- **Records shown**
⟨

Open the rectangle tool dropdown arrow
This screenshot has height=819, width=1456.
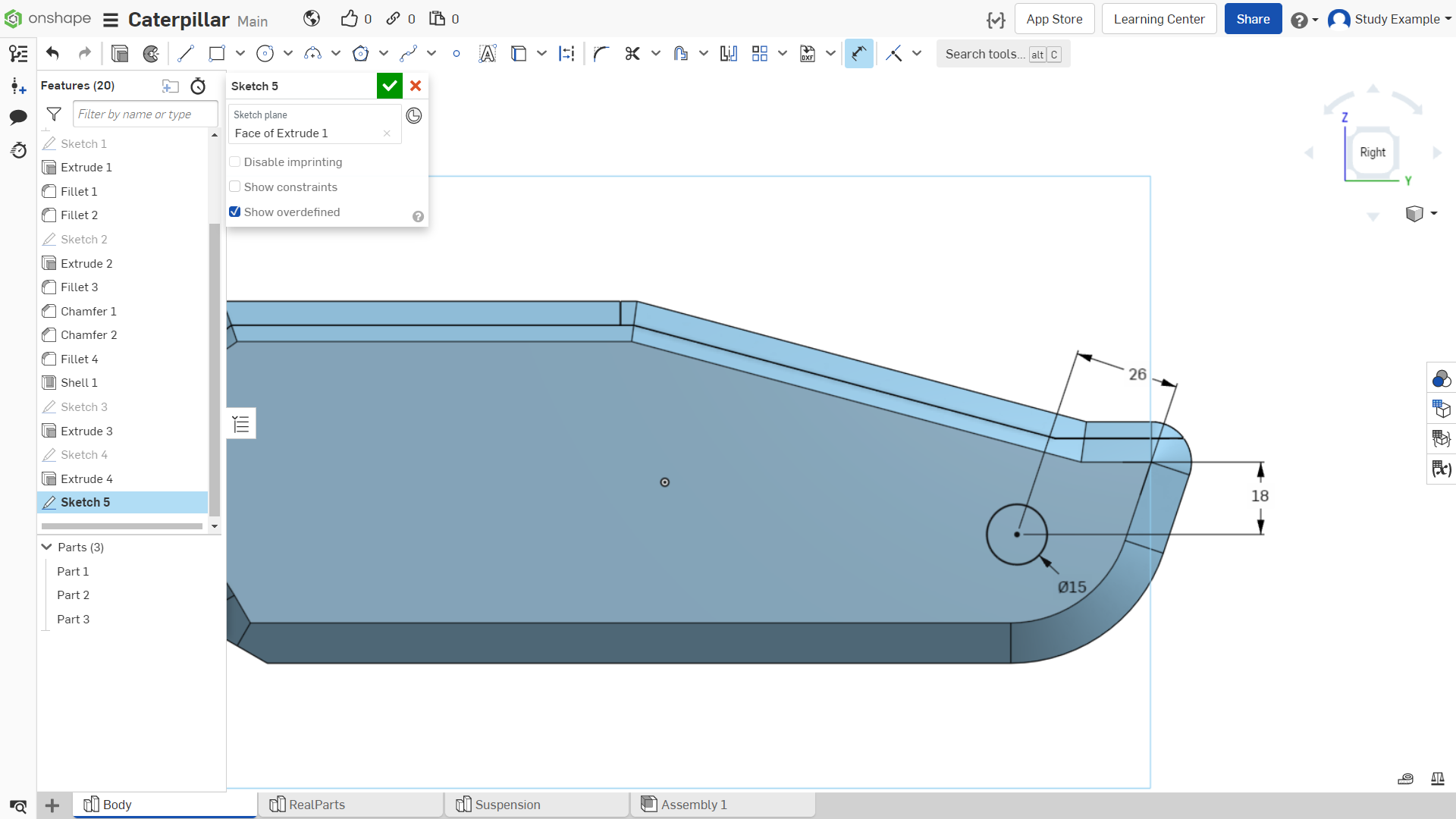click(x=240, y=54)
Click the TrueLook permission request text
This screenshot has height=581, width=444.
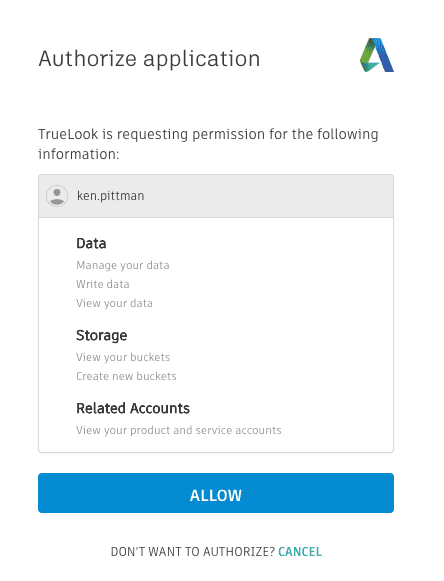point(208,144)
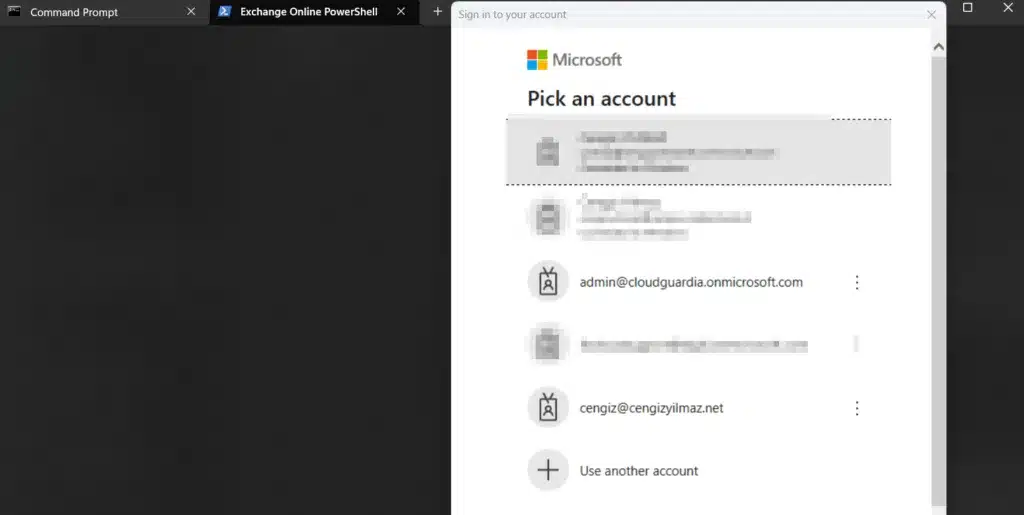Click the Exchange Online PowerShell tab icon
Screen dimensions: 1024x515
tap(225, 12)
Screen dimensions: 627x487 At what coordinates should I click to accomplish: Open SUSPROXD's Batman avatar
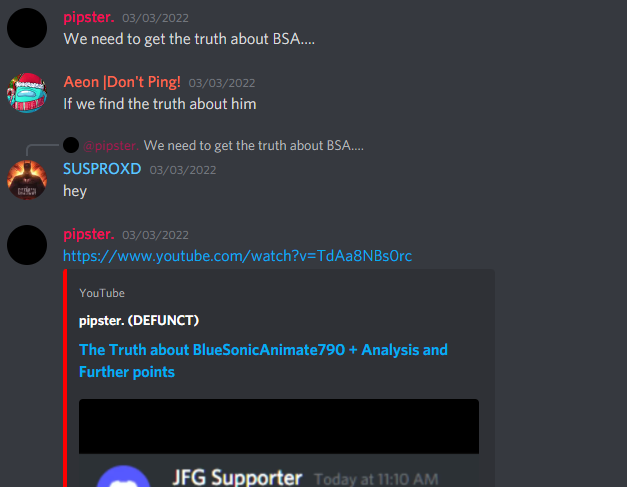pos(27,180)
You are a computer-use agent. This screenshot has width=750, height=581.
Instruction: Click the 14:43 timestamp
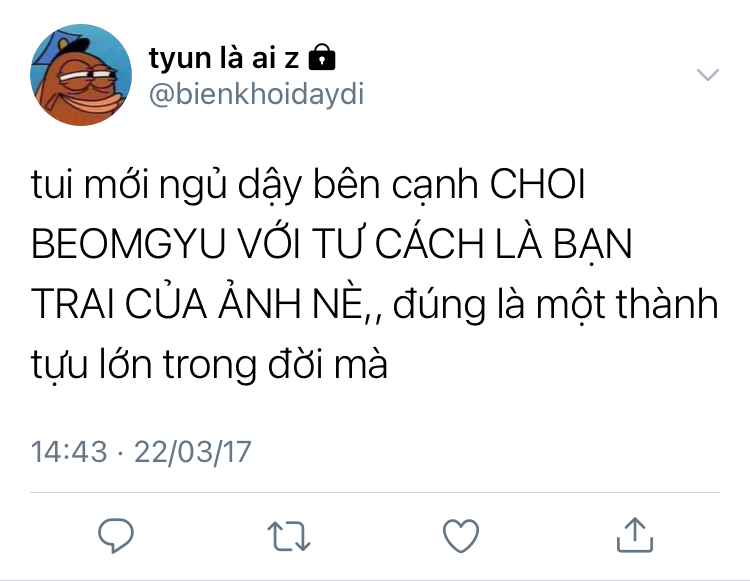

⟩

- **Aim of the task**
Swap "screenshot" for "image" in the data from the first line through the line containing "tap(225, 12)", and change nothing else. Give back only those lines, without the pictures.

- **Response for this exercise**
Open the rectangle tool dropdown arrow
This image has height=819, width=1456.
click(x=240, y=54)
Click the TrueLook permission request text
This image has height=581, width=444.
point(208,144)
Click the Exchange Online PowerShell tab icon
Screen dimensions: 1024x515
tap(225, 12)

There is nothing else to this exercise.